提示文 –

2016年Q2に最も売れたスマートフォンは「iPhone 6s」

iPhone 7

 iPhone 7の話題の前に、発売前の状況について紹介しよう。2016年4~月(第2四半期)に世界で最も売れたスマートフォンは、「iPhone 6s」だという。Strategy AnalyticsがiPhone 7発表の直前に出したデータで、iPhone 6sに続く2位は、その前の機種となる「iPhone 6」。上位2機種をAppleが占め、3位がSamsungの「Galaxy S7 edge」という結果となった。

 注意すべきは、iPhone 6sが2015年秋にリリースされた機種であり、iPhone 6に至ってはその1年前、2014年9月に発売されたものだ。ご存知のようにAppleのOSでのシェア、メーカー別シェアは下がっている。フォームファクタや機能に新鮮さがないなどといわれても、結局人々はiPhoneを買っているのだ。

データ部分 –
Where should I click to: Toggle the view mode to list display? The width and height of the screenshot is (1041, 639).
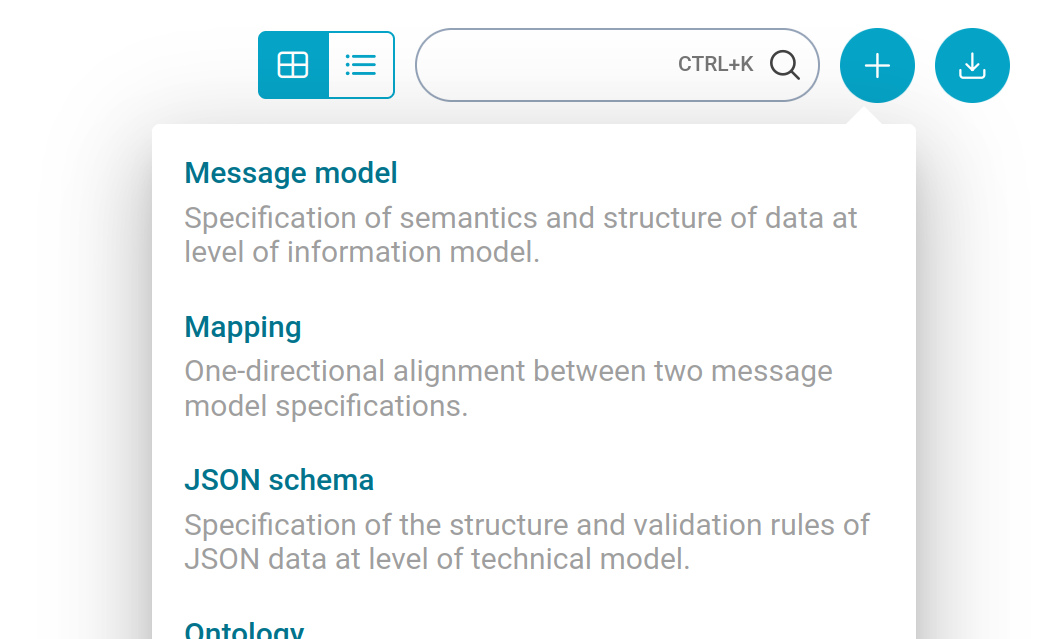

演習課題 –
1. スマートフォン販売ランキングの文章によると、2016年第2四半期に世界で3番目に売れたスマートフォンは何か答えてください。
2. スマートフォン販売ランキングの文章を、最後の文の続きから書き進めてください。

想定解答 –
1. Samsungの「Galaxy S7 edge」です。

2.
 IDCが発表した最新のOS別シェアで、iOSは13.9%。前年同期比12%の減少となった。トップのAndroidは85.3%という圧倒的なシェアを謳歌し、前年同期から6.7%の増加となっている。Androidが増加しているが、Androidスマホは星の数ほどある。それらを合計するとAndroidの増加になるが、機種別で売れているのはあくまでiPhoneなのだ。

 念のためにOSシェアの3位に触れておくと、それはもちろんWindows Phone。シェアは前年同期比75.2%マイナスの0.5%、4位の「その他」も0.3%。2020年の予想シェアはほぼ変わらず、Androidは85.7%でiOSは14.2%。Windows Phoneに至っては0.1%でその他は0%という予想だ。

 スマートフォンは本当に、PCと同じ構図になってしまった。

イヤフォン端子の廃止は海外でも大きな話題に

 このような状況の中で登場したのがiPhone 7/7 Plusとなる。

 FeliCa、防水対応など日本ユーザーにうれしい新機能、プロセッサ、カメラはさておき、最大の変化はイヤフォンジャックの廃止だろう。予想されていたことではあるが、反響は大きいようだ。Bluetoothヘッドセットでの通話になれている(=抵抗が少ない)欧州や米国でもネガティブな声は少なくない。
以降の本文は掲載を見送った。